── Bloc de texte ──

Autrefois, le peintre interprétait le sublime que contemplait un voyageur dressé devant une mer de nuages. Le photographe fixe aujourd’hui le réel : des amas de pierres figées sur des sols arides.
Un siècle et la modernité s’est emballée. Le climat se réchauffe, les glaciers « se volatilisent ». La montagne a été défigurée en un parc d’attraction développé sans mesure ni limite. Elle a été sacrifiée sur l’autel des « pulsions inutiles » d’une civilisation amnésique de son histoire, qui paie son arrogance et atteint le tragique à force d’idéaliser le progrès et de ne pas changer ses habitudes.
L’humanité a couru vers son risque, voulant produire et faire de la montagne au lieu d’y être, d’y vivre avec humilité et précaution. Le constat est implacable : le paysage est détruit, l’écologie infestée par la rationalité d’une économie insatiable. L’effet de serre met le feu à la Terre. L’imaginaire de pureté est anéanti.
La montagne n’est plus le refuge des hommes en quête de respiration. Les neiges ne sont plus éternelles. Les hauts lieux s’abandonnent aux moraines. Une dynamique de transformation du paysage est engagée, et la perspective d’une « décarbonation » des modes de vie, d’une protection des glaciers, relève d’une illusion tant les objectifs de croissance demeurent inéluctables.
Il est urgent de « dessiler », d’oser regarder le spectacle d’un environnement momifié. Il est utile de se souvenir, de prendre soin d’un héritage dénaturé.

───
── Données disponibles ──

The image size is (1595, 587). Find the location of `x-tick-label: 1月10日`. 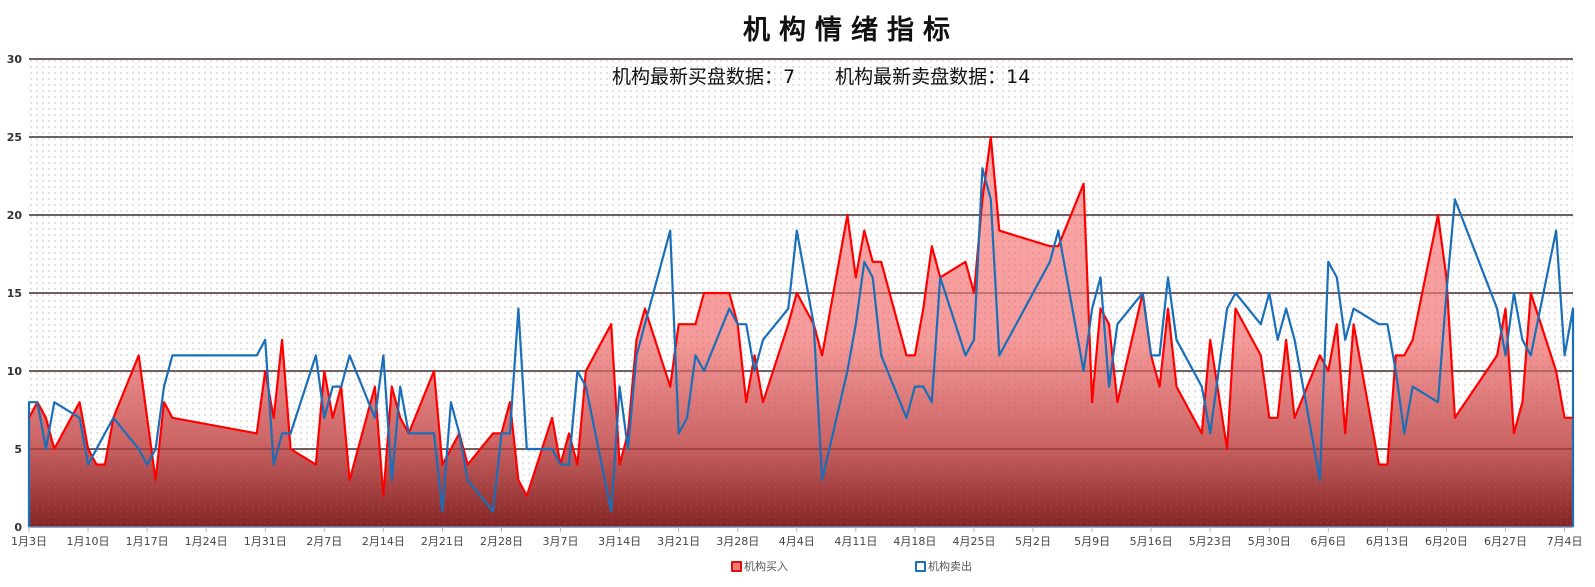

x-tick-label: 1月10日 is located at coordinates (88, 542).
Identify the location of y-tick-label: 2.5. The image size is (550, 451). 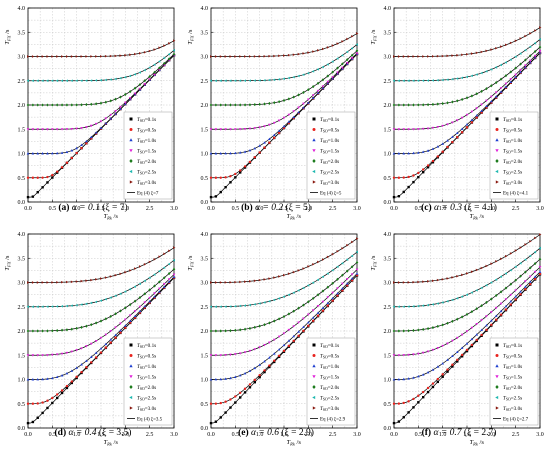
(388, 82).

───

▶ [Consigne]
Recopiez en entier le texte sur la montagne, sans y changer un seul mot ni un seul signe.

▶ [Solution proposée]
Autrefois, le peintre interprétait le sublime que contemplait un voyageur dressé devant une mer de nuages. Le photographe fixe aujourd’hui le réel : des amas de pierres figées sur des sols arides.
Un siècle et la modernité s’est emballée. Le climat se réchauffe, les glaciers « se volatilisent ». La montagne a été défigurée en un parc d’attraction développé sans mesure ni limite. Elle a été sacrifiée sur l’autel des « pulsions inutiles » d’une civilisation amnésique de son histoire, qui paie son arrogance et atteint le tragique à force d’idéaliser le progrès et de ne pas changer ses habitudes.
L’humanité a couru vers son risque, voulant produire et faire de la montagne au lieu d’y être, d’y vivre avec humilité et précaution. Le constat est implacable : le paysage est détruit, l’écologie infestée par la rationalité d’une économie insatiable. L’effet de serre met le feu à la Terre. L’imaginaire de pureté est anéanti.
La montagne n’est plus le refuge des hommes en quête de respiration. Les neiges ne sont plus éternelles. Les hauts lieux s’abandonnent aux moraines. Une dynamique de transformation du paysage est engagée, et la perspective d’une « décarbonation » des modes de vie, d’une protection des glaciers, relève d’une illusion tant les objectifs de croissance demeurent inéluctables.
Il est urgent de « dessiler », d’oser regarder le spectacle d’un environnement momifié. Il est utile de se souvenir, de prendre soin d’un héritage dénaturé.